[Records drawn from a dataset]

..............................

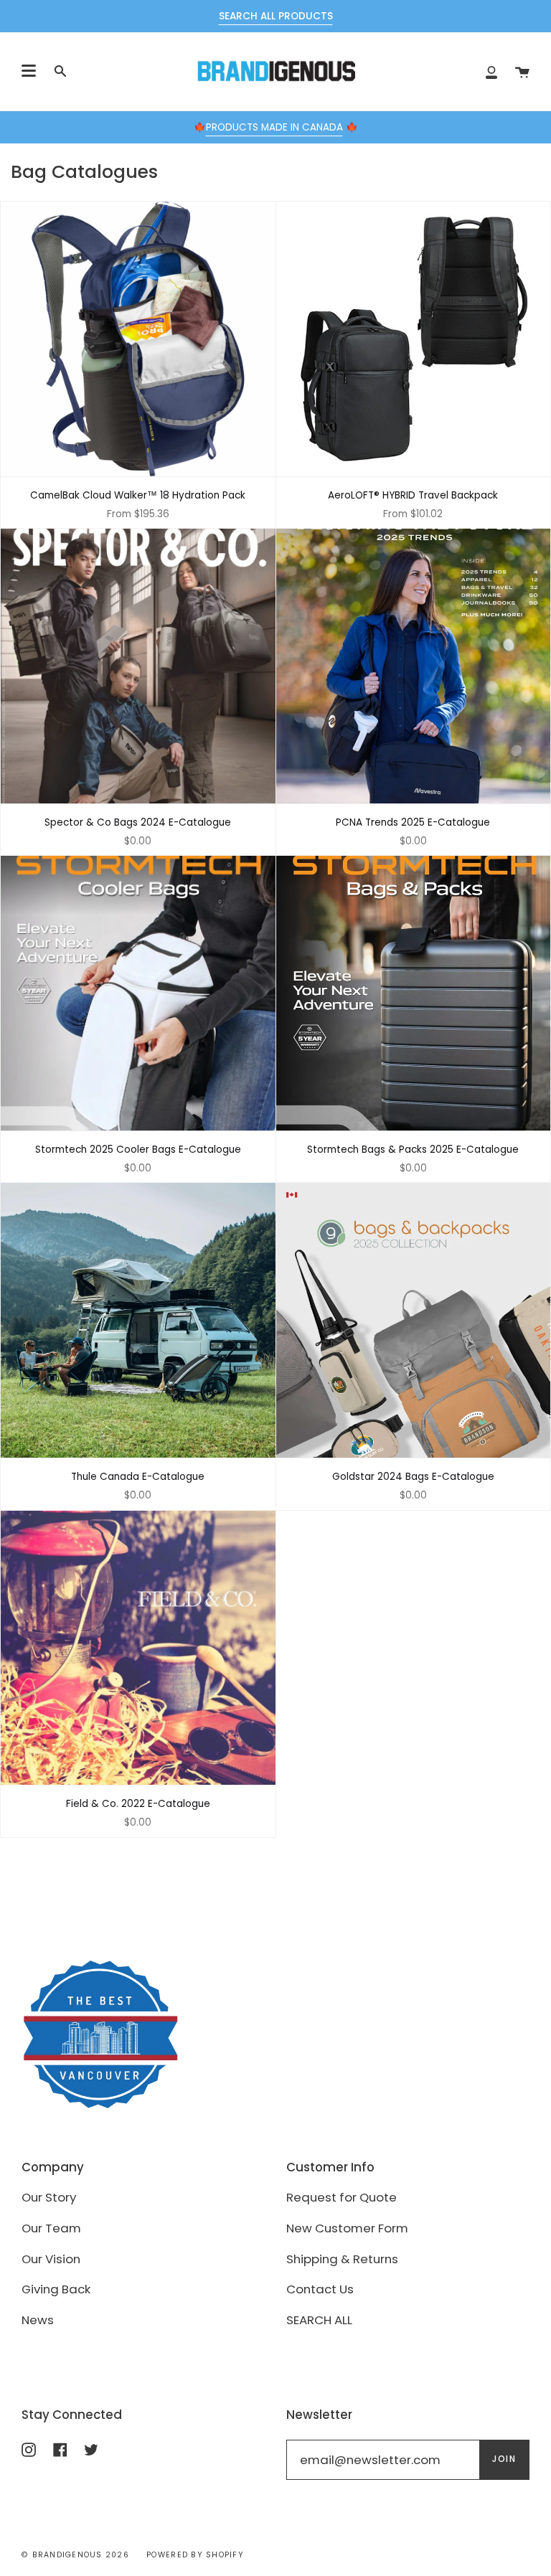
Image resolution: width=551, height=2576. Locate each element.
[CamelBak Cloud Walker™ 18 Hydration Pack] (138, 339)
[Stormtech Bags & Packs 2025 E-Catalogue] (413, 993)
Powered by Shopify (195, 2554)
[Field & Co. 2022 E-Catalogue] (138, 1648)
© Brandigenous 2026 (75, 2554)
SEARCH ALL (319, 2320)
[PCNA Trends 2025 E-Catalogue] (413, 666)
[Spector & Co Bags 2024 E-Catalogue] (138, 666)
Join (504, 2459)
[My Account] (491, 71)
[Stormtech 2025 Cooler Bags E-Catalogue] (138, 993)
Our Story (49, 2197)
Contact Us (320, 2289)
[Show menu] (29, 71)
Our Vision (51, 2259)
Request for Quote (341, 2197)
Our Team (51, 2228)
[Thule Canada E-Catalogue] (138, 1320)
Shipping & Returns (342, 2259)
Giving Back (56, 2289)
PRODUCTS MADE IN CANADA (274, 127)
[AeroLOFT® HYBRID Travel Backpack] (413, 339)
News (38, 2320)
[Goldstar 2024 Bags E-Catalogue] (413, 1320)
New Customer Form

..............................

With the pictures left out, restate word for word every line of the data above, from the first down to the line that contains "[Thule Canada E-Catalogue] (138, 1320)".

Image resolution: width=551, height=2576. Locate each element.
[CamelBak Cloud Walker™ 18 Hydration Pack] (138, 339)
[Stormtech Bags & Packs 2025 E-Catalogue] (413, 993)
Powered by Shopify (195, 2554)
[Field & Co. 2022 E-Catalogue] (138, 1648)
© Brandigenous 2026 (75, 2554)
SEARCH ALL (319, 2320)
[PCNA Trends 2025 E-Catalogue] (413, 666)
[Spector & Co Bags 2024 E-Catalogue] (138, 666)
Join (504, 2459)
[My Account] (491, 71)
[Stormtech 2025 Cooler Bags E-Catalogue] (138, 993)
Our Story (49, 2197)
Contact Us (320, 2289)
[Show menu] (29, 71)
Our Vision (51, 2259)
Request for Quote (341, 2197)
Our Team (51, 2228)
[Thule Canada E-Catalogue] (138, 1320)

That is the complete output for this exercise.